Instructions to follow
Once the line holding "Given: Click the" is found, output it and all remaining lines of the data exactly, with every picture left out.

(Dataset records)

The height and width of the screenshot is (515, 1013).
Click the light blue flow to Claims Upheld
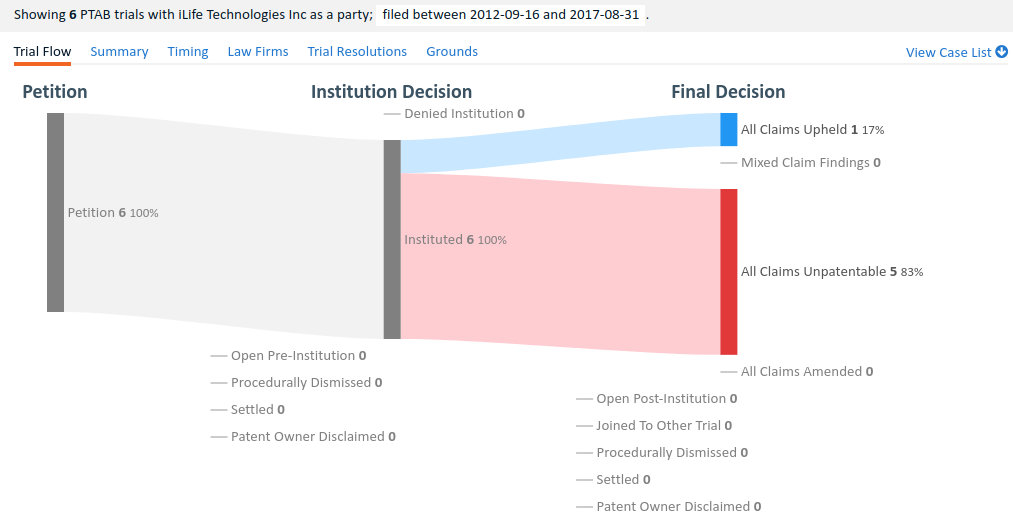pyautogui.click(x=560, y=143)
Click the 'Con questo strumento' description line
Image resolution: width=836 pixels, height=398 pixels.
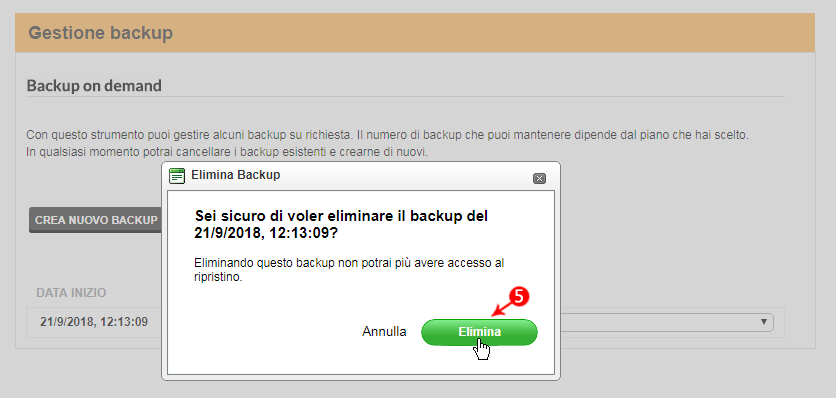point(388,134)
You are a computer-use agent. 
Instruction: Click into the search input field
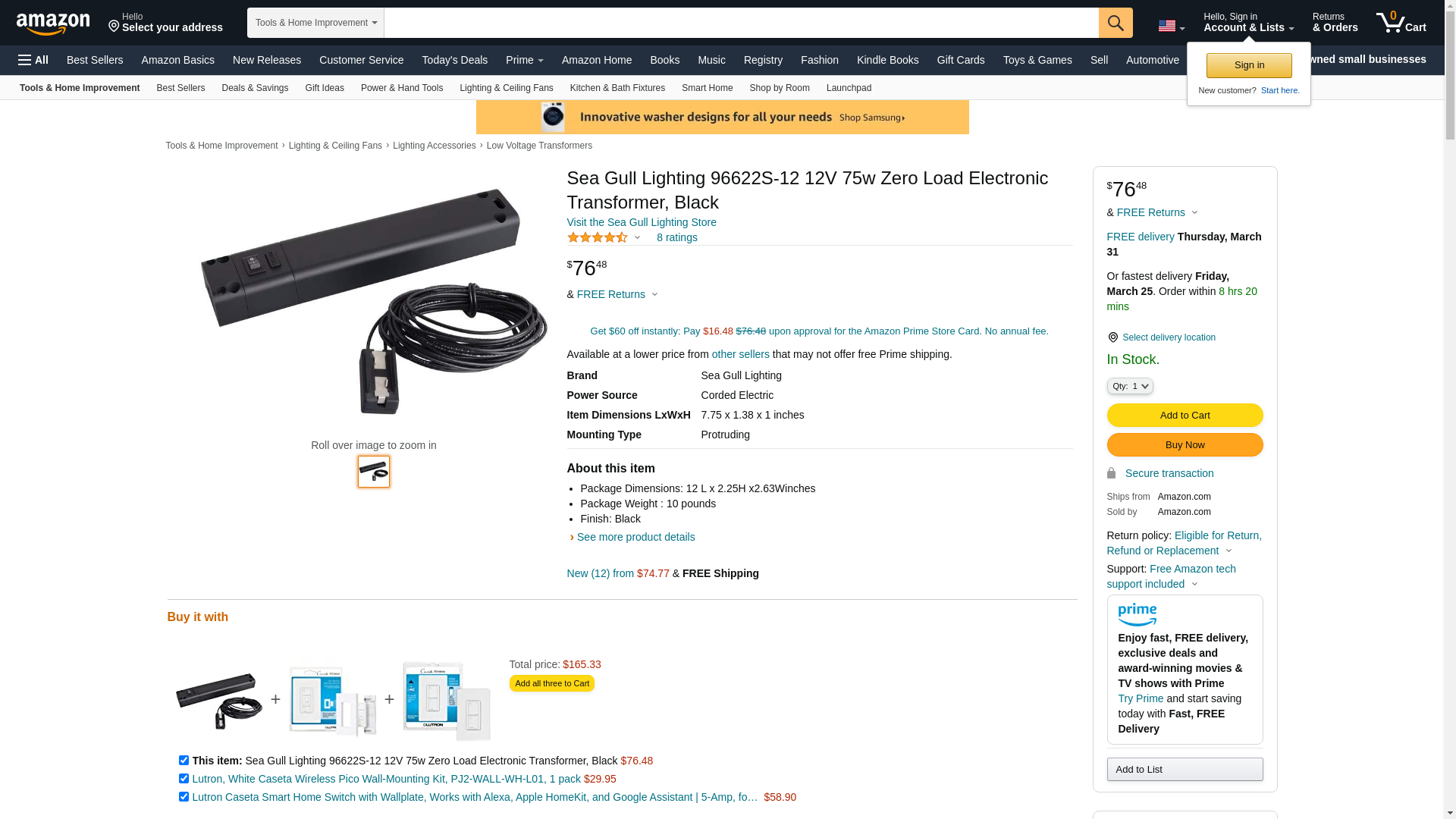(x=741, y=23)
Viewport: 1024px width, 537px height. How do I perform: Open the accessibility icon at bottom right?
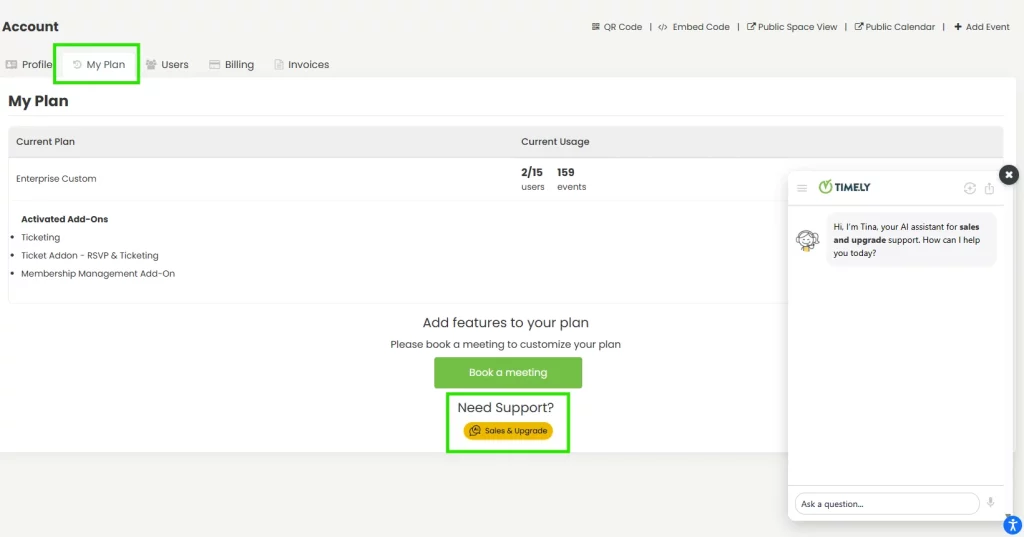pos(1012,524)
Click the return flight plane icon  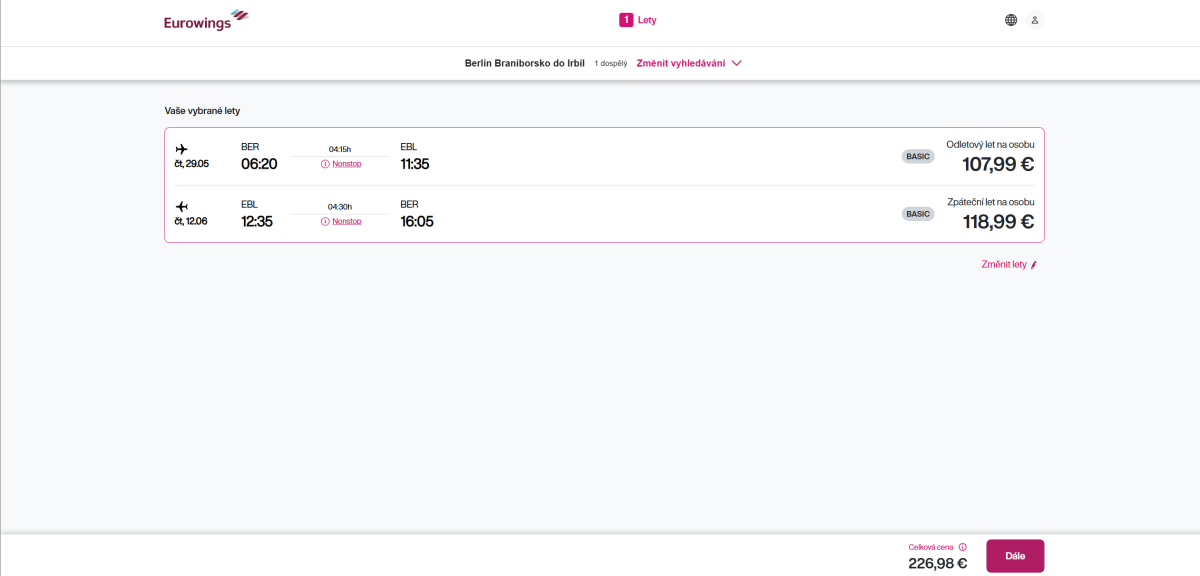pyautogui.click(x=181, y=207)
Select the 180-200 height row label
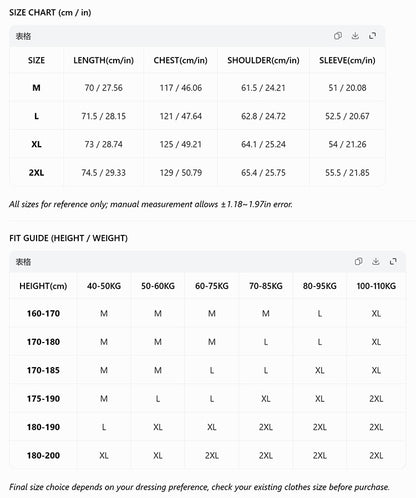The height and width of the screenshot is (498, 416). [43, 455]
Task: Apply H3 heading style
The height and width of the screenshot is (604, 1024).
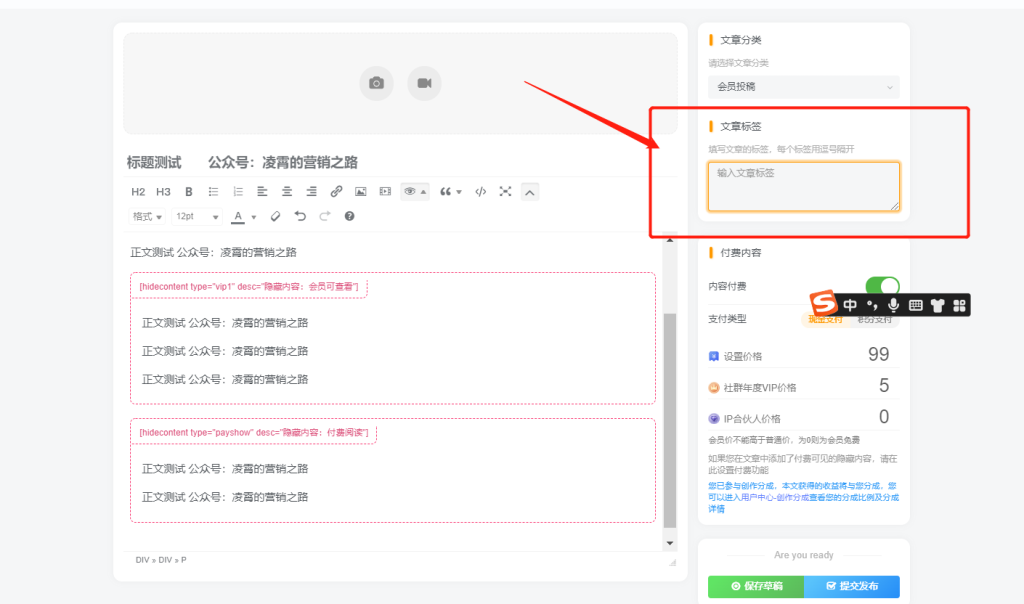Action: 161,191
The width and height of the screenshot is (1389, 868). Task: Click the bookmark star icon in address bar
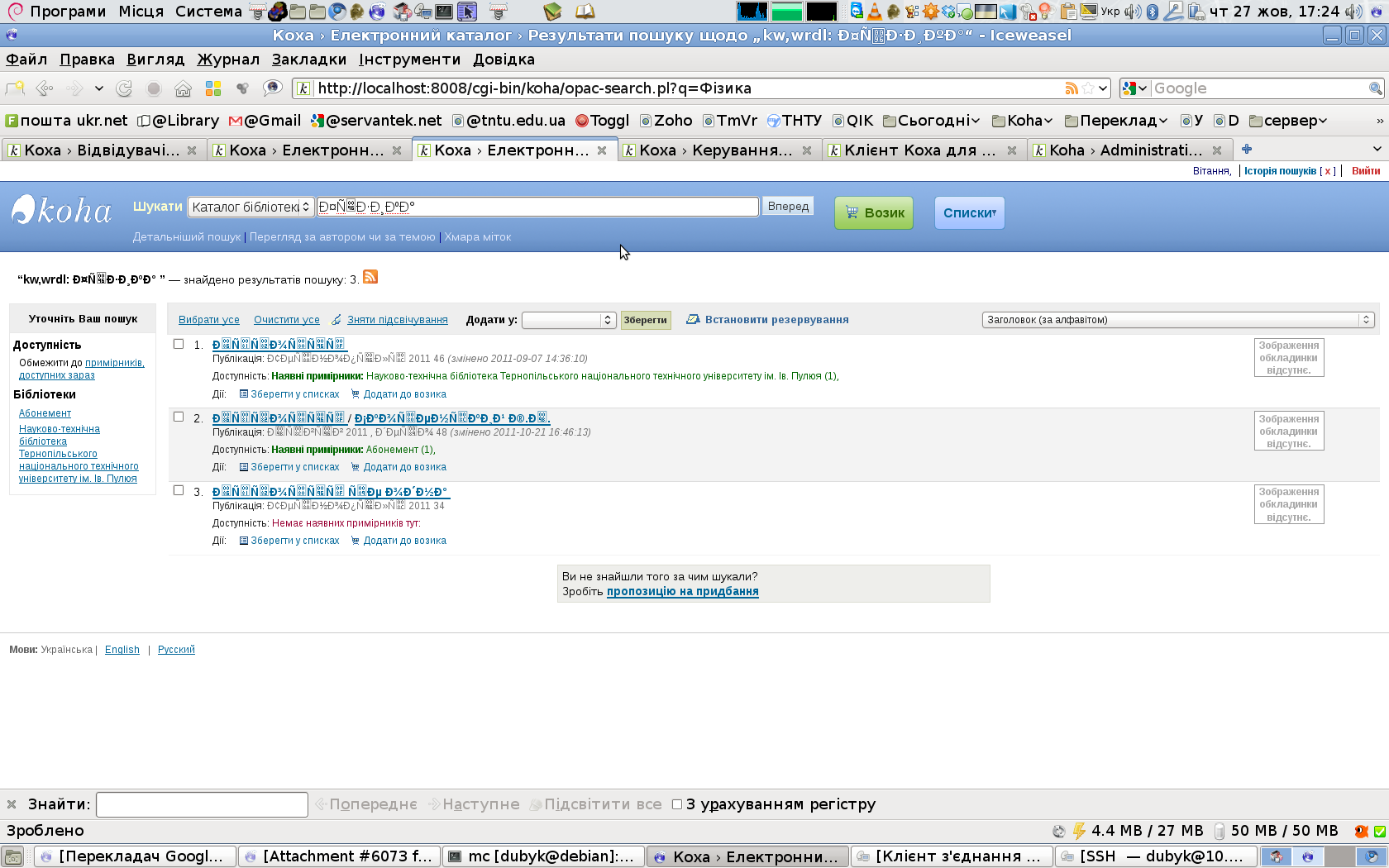tap(1088, 88)

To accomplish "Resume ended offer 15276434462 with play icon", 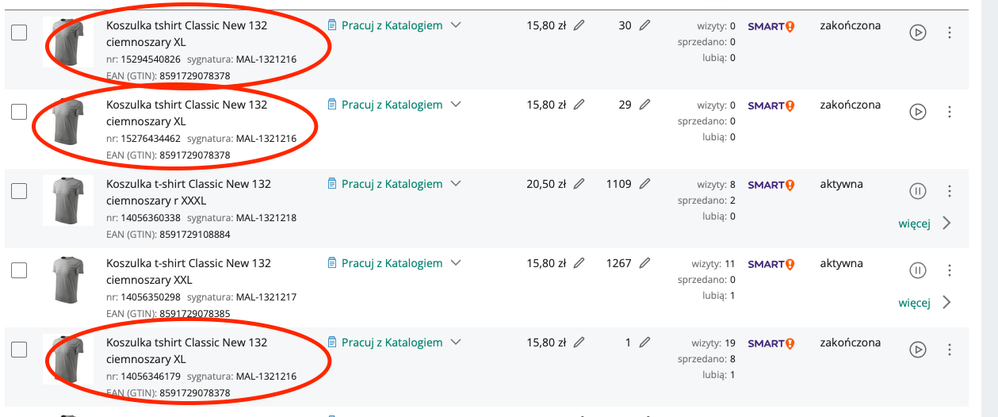I will pyautogui.click(x=917, y=111).
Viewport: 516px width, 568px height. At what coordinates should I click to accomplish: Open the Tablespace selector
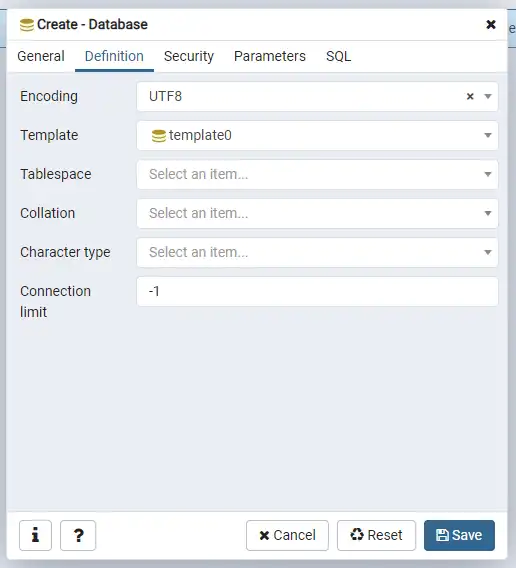(x=317, y=174)

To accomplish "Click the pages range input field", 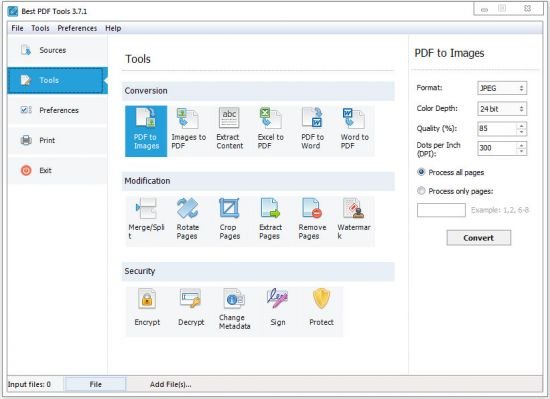I will click(441, 210).
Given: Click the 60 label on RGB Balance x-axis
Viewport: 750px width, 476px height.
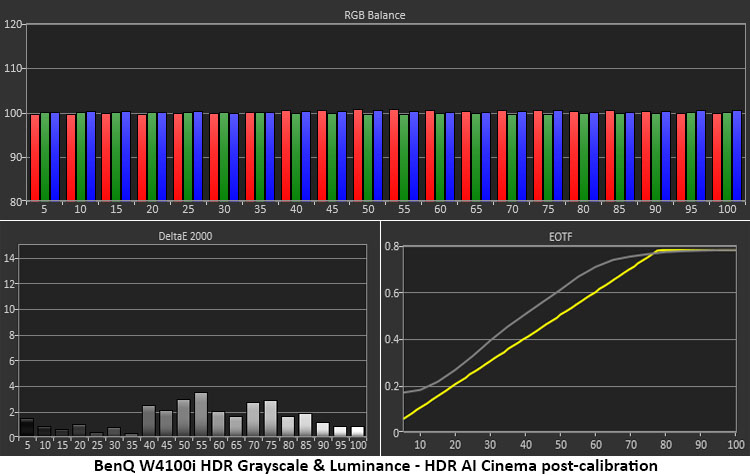Looking at the screenshot, I should point(440,209).
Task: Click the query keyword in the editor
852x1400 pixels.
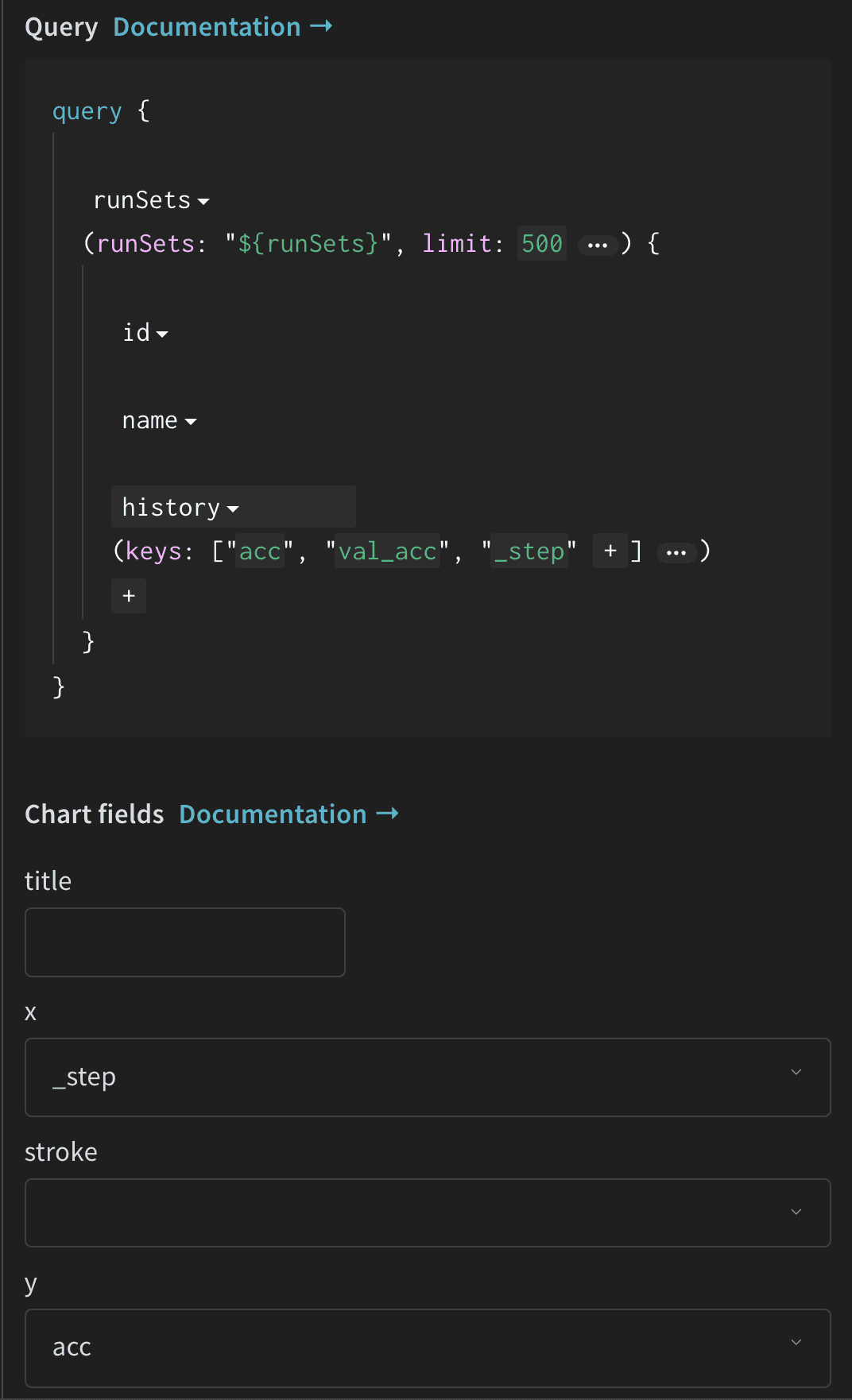Action: pyautogui.click(x=87, y=111)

(End Dataset records)

Response below
Given: Click the 60 label on RGB Balance x-axis
Viewport: 750px width, 476px height.
Looking at the screenshot, I should point(440,209).
Task: Click the query keyword in the editor
852x1400 pixels.
Action: pyautogui.click(x=87, y=111)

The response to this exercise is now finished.